Each subject affords a set of actions. The action attribute specifies one of those available actions. For example, if the subject is "boy", a possible action may look as follows.
"say"
And if the subject is "system", a possible action may be an abstract concept as follows.
"initialize"
The Params attribute specifies the data-structure containing all data to be received and manipulated by the client. See Params below.
[Exposed] interface Params { attribute String intent; attribute String ssml; attribute String name; attribute String url; attribute Phonemes phonemes; attribute String language; attribute Dictionary context; };
The intent attribute specifies what a user is trying to accomplish. An intent is specified within a String data type.
"statement.i-can-help"
The ssml attribute specifies the speech synthesis markup language for the specified intent. The ssml is specified within a String data type.
"I can help you with that!"
The name attribute specifies the name of the audio file to be played.
"GO_0020"
The url attribute specifies the source location of the audio file to be played. The url attribute is specified within a String data type.
"http://audioURL..."
The language attribute specifies the tongue in which any text, or audio will be communicated in. The
language is specified by the three letter codec abiding
ISO-639.
The following example shows the three letter codec for the English language.
"eng"
The phonemes attribute is an object containing the phonetic translation and total number of frames belonging to the corresponding ssml text. See Phonemes below.
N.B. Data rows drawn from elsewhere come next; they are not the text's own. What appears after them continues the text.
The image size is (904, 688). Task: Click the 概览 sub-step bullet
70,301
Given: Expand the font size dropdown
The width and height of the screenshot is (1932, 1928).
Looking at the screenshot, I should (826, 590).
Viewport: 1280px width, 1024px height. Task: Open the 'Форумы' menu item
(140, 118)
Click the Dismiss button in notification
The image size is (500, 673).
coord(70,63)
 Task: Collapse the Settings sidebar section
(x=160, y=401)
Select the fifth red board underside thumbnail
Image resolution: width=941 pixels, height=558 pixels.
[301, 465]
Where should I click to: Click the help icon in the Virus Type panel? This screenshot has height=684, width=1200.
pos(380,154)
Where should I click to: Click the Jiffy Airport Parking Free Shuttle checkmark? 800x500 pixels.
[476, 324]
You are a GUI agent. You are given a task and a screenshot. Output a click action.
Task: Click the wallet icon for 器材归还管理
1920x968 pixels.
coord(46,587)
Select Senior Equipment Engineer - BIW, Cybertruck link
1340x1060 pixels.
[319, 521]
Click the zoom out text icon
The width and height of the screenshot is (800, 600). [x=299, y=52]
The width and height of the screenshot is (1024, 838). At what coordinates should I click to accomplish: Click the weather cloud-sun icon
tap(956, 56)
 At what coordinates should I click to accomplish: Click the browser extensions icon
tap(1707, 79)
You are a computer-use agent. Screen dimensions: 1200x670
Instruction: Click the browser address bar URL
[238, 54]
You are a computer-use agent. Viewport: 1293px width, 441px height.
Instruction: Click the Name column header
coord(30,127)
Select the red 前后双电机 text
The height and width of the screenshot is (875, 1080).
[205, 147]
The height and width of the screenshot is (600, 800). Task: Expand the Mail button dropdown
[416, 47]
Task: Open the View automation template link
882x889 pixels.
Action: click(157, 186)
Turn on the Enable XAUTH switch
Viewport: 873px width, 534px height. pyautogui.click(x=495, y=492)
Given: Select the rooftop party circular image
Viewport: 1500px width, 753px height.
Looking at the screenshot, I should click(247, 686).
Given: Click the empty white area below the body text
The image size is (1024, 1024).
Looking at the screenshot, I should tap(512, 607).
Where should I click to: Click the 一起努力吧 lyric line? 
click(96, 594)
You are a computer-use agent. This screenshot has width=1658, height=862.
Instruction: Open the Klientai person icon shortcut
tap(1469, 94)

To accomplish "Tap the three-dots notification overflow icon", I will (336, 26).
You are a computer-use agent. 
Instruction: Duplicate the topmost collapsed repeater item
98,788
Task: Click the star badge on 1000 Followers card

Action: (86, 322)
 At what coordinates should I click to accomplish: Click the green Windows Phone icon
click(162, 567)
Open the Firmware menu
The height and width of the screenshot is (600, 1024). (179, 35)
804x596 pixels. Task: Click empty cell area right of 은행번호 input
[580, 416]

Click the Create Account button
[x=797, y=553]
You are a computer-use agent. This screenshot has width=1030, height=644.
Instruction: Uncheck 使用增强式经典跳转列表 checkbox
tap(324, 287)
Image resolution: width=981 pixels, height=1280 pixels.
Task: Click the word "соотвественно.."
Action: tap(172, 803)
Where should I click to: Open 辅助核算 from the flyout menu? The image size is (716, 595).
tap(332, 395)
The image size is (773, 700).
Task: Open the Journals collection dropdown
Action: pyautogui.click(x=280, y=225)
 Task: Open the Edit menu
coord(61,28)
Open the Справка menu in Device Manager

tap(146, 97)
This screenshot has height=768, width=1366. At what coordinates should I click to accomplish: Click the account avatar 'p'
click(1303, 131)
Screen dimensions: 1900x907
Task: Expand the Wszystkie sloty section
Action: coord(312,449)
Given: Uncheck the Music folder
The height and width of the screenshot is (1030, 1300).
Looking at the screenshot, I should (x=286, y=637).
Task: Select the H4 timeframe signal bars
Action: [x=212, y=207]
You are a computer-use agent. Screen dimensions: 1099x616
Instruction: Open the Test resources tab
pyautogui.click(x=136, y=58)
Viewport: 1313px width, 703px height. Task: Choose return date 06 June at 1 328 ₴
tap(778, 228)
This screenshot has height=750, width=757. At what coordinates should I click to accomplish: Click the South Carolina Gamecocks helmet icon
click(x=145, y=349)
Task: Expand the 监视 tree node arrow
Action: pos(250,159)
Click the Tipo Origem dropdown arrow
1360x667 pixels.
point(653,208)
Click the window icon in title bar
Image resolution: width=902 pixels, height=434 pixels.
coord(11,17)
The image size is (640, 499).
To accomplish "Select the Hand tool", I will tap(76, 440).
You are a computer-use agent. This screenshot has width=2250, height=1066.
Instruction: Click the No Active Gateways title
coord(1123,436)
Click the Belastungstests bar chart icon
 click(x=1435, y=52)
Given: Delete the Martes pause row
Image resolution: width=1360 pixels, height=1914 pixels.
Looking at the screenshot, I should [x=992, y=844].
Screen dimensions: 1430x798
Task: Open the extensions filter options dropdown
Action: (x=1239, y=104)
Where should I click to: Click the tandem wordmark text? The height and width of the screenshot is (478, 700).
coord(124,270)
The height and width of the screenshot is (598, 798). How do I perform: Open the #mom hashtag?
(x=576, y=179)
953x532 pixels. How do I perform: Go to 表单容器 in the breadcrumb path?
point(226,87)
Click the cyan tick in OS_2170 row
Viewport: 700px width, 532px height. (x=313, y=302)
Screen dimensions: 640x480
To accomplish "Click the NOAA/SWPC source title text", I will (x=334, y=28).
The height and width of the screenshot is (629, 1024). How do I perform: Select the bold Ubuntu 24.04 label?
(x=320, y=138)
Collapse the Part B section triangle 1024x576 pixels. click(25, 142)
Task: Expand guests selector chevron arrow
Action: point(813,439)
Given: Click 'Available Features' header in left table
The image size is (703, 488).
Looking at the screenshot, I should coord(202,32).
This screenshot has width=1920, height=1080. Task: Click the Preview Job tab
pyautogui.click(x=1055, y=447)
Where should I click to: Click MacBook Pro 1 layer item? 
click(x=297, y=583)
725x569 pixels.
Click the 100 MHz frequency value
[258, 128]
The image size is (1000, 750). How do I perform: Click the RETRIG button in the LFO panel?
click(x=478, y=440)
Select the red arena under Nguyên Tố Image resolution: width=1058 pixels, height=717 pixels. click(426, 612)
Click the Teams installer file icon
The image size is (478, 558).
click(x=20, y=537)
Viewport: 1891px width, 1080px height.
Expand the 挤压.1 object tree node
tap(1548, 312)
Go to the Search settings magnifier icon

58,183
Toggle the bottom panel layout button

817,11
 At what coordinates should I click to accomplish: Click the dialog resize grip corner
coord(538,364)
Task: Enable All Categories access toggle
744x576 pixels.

{ "segments": [ { "phonemeLabel": "IY", "startFrame": 3 } ], "framecount": 202 }
typedef sequence< Dictionary > dictionarySequence; [Exposed] interface Phonemes { attribute dictionarySequence segments; attribute long framecount; };
A custom typedef was defined such that a sequence of Dictionary's corresponds to a
dictionarySequence. Each Dictionary object within the segments attribute is a
Dictionary containing a pair of key:value
attributes. The first item in each nested
Dictionary is specified by a String:String
pairing denoting a phonetic
label. The second Dictionary item corresponds to a
String : double
pairing
corresponding to the start frame of the phonetic label.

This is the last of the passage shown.